Holocaust compensation fund picks Faina Kukliansky and Andrew Baker as chairmen

The board of a special fund set up to pay out compensations to Lithuanian Jews who survived the Holocaust decided during its first meeting in Vilnius on Thursday that Faina Kukliansky, vice-chairwoman of the Lithuanian Jewish Community, and Andrew Baker of the American Jewish Community would be the body's two chairmen.
Faina Kukliansky
Faina Kukliansky / Šarūno Mažeikos/BFL nuotr.
Temos: 1 Faina Kukliansky

"The board meeting is not yet finished, but two chairmen have already been elected, namely, Kukliansky and Baker," the fund's director Simas Levinas told BNS.
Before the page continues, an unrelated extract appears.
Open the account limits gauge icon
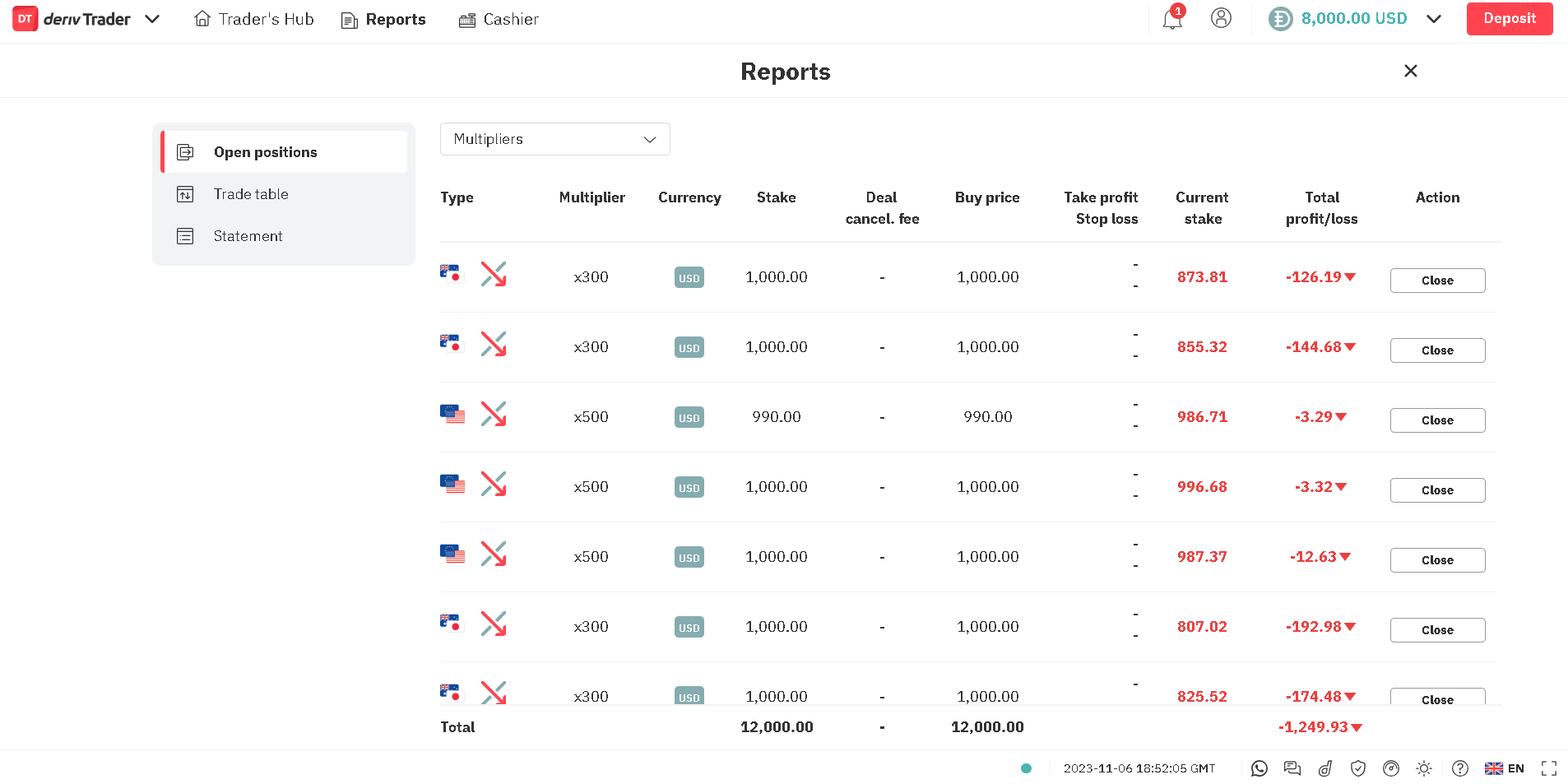 (1390, 768)
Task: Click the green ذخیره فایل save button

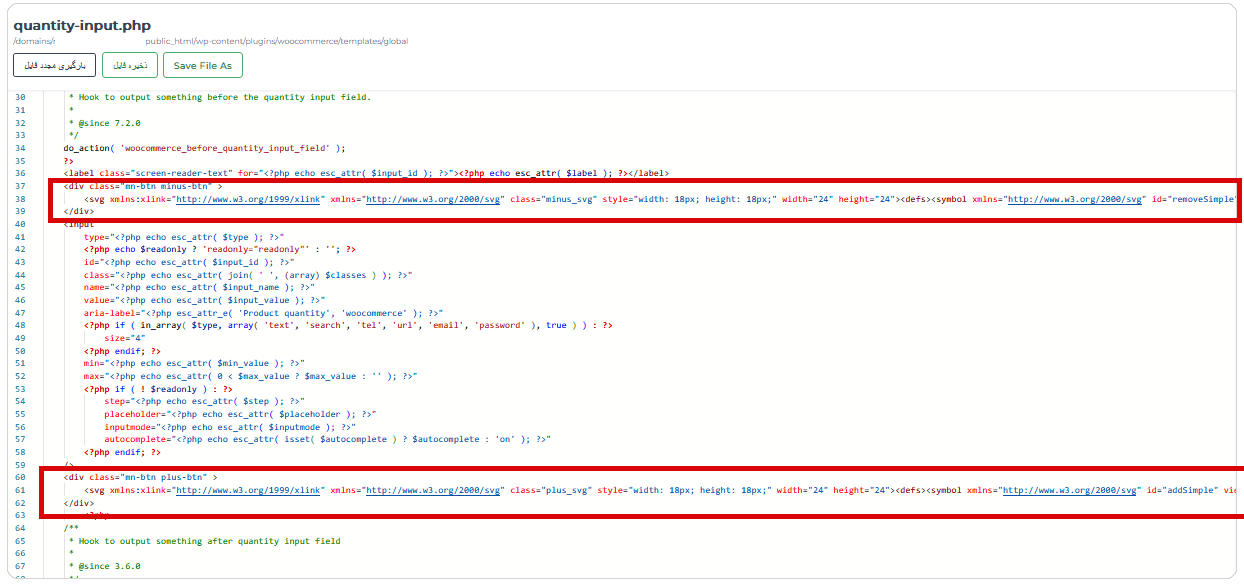Action: click(130, 66)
The two chairmen will head regular meetings of the fund. Levinas' candidacy for director's post will be considered later.

In his words, Thursday's meeting drafted documents that are necessary to enable Jews who have suffered from totalitarian regimes to receive compensations. The documents will envisage criteria, procedures, and information channels. The Lithuanian prime minister's chancellor Deividas Matulionis was also present at the meeting.

Government compensations to Lithuanian Jews who survived the Holocaust should be paid out by the end of this year.

The Lithuanian Jewish Community said compensation would be paid to about 1,000 people of Jewish nationality who lived in Lithuania during World War II and survived Soviet and Nazi regimes.

Pursuant to the Law on Good Will Compensation for the Real Estate of Jewish Religious Communities adopted by Lithuania's parliament last year, 128 million litas (EUR 36.5m) will have to be transferred to the fund over a decade. Some 3 million litas are allocated for the purpose in this year's budget.

The compensation makes around 30 percent of the value of property owned by Jewish communities and nationalized or expropriated in any other way by Nazi and Soviet regimes.

More than 90 percent of Lithuania's pre-war Jewish community of about 200,000 were annihilated by the Nazis and their local collaborators during World War II. Around 5,000 Jewish people live in Lithuania, according to the Jewish community.